* [Exercise requirements]: Please write out every line of the material, leaving out any picture.

* [Records for processing]:
* * * * * * * * *

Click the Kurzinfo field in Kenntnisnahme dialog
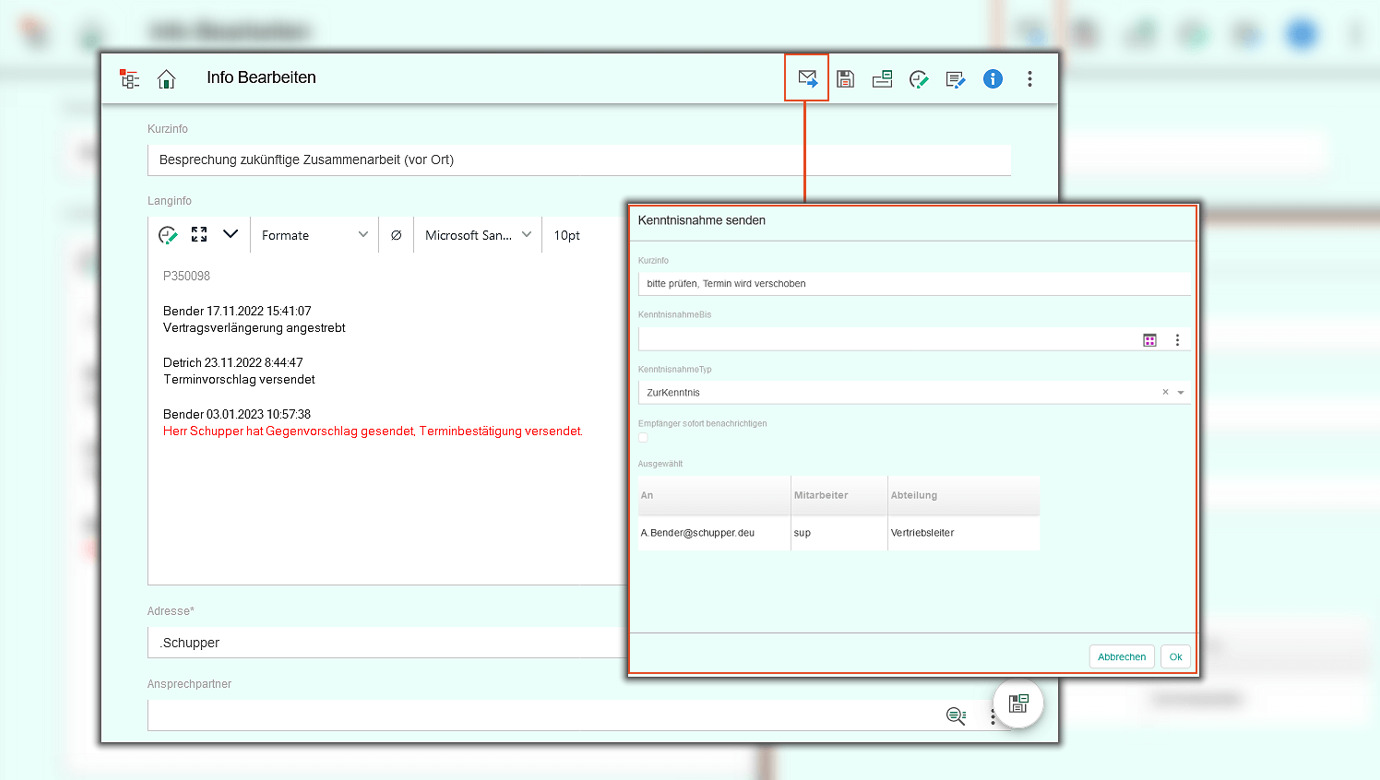(x=914, y=283)
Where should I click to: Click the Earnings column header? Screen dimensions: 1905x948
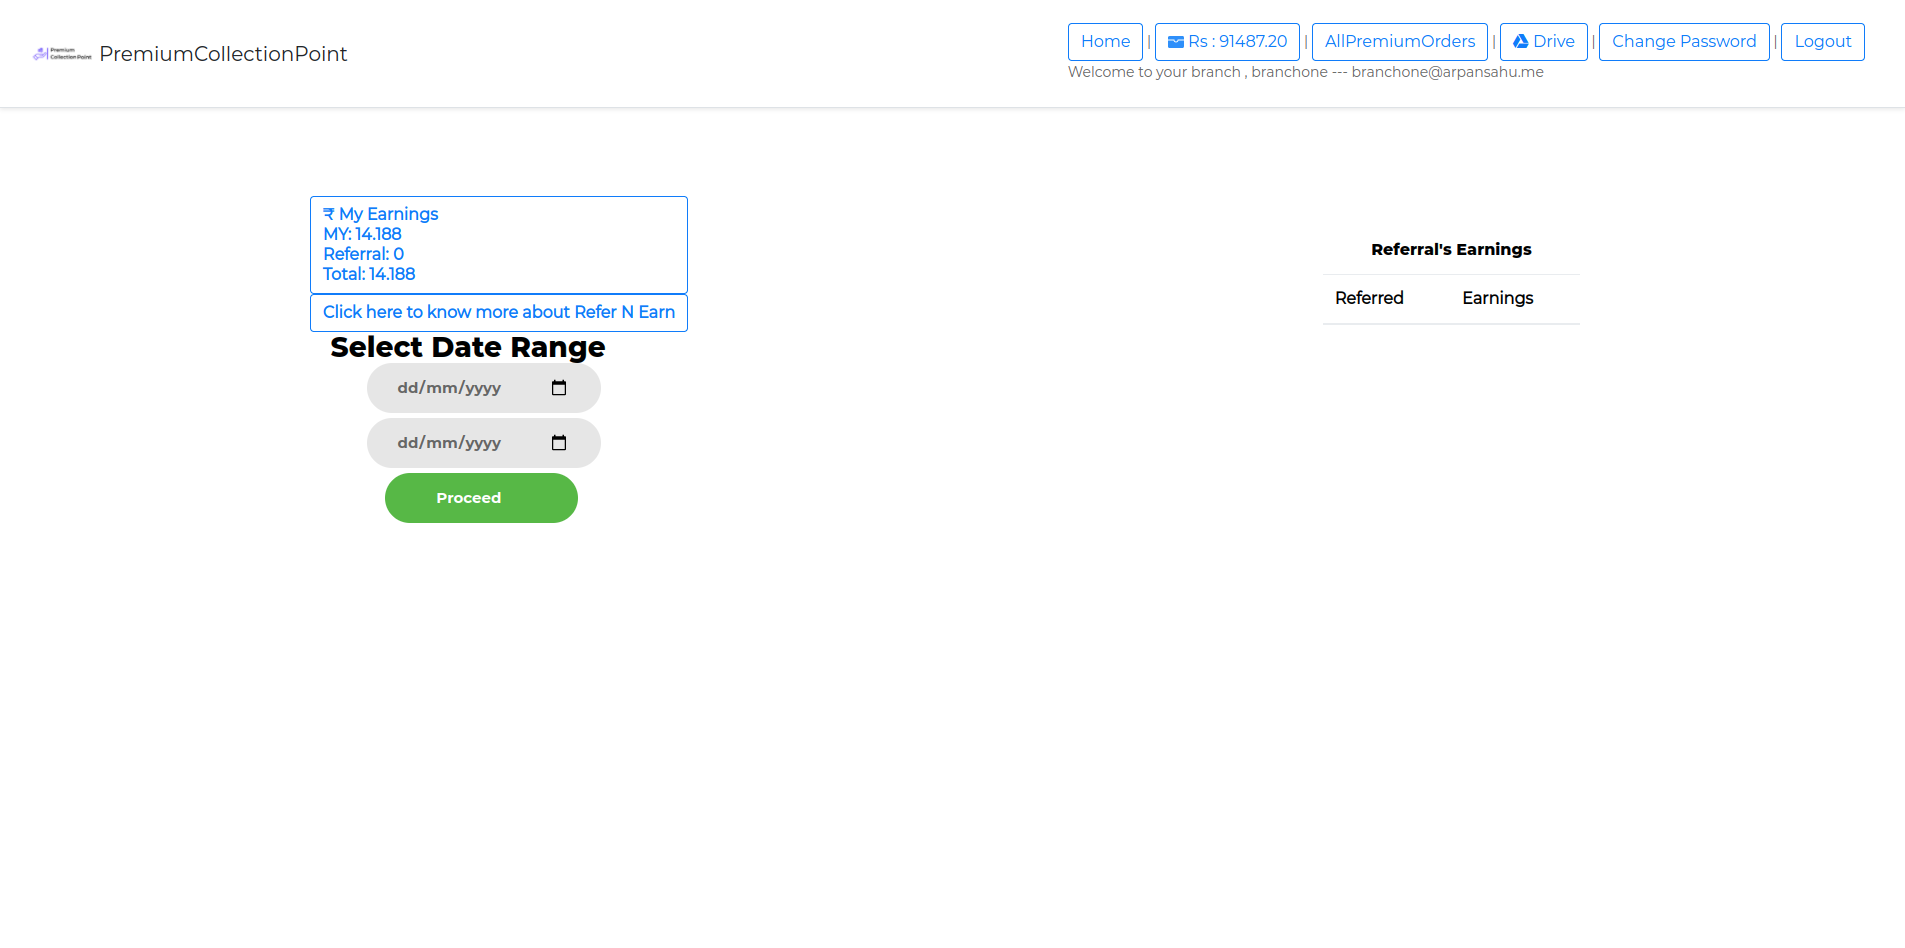tap(1497, 298)
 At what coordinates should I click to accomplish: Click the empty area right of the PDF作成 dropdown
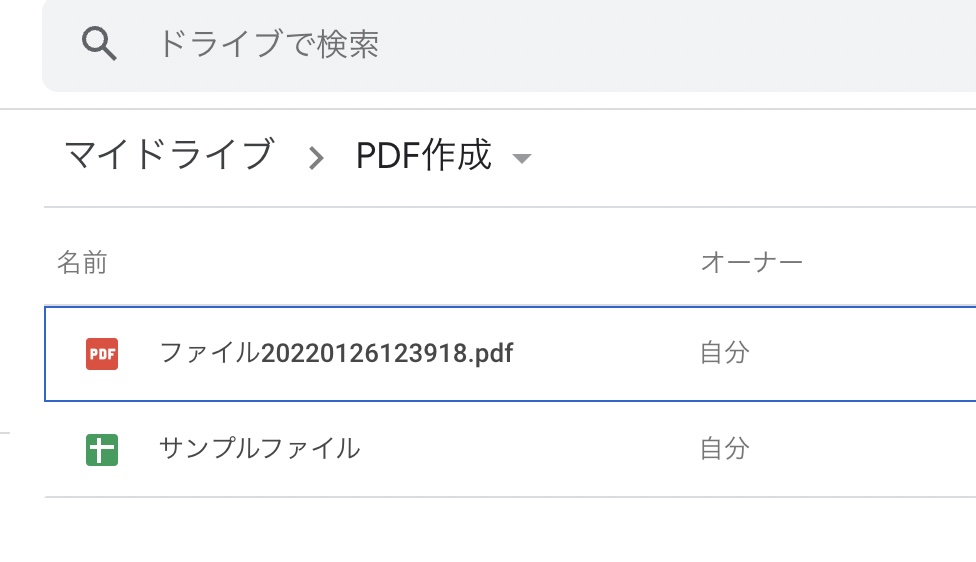point(750,157)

* * * * * * * * *

* [Output of the task]:
Click the Kurzinfo field in Kenntnisnahme dialog
(x=914, y=283)
Where should I click to: Click the Earnings column header? Screen dimensions: 1905x948
tap(1497, 298)
 At what coordinates should I click to accomplish: Click the empty area right of the PDF作成 dropdown
point(750,157)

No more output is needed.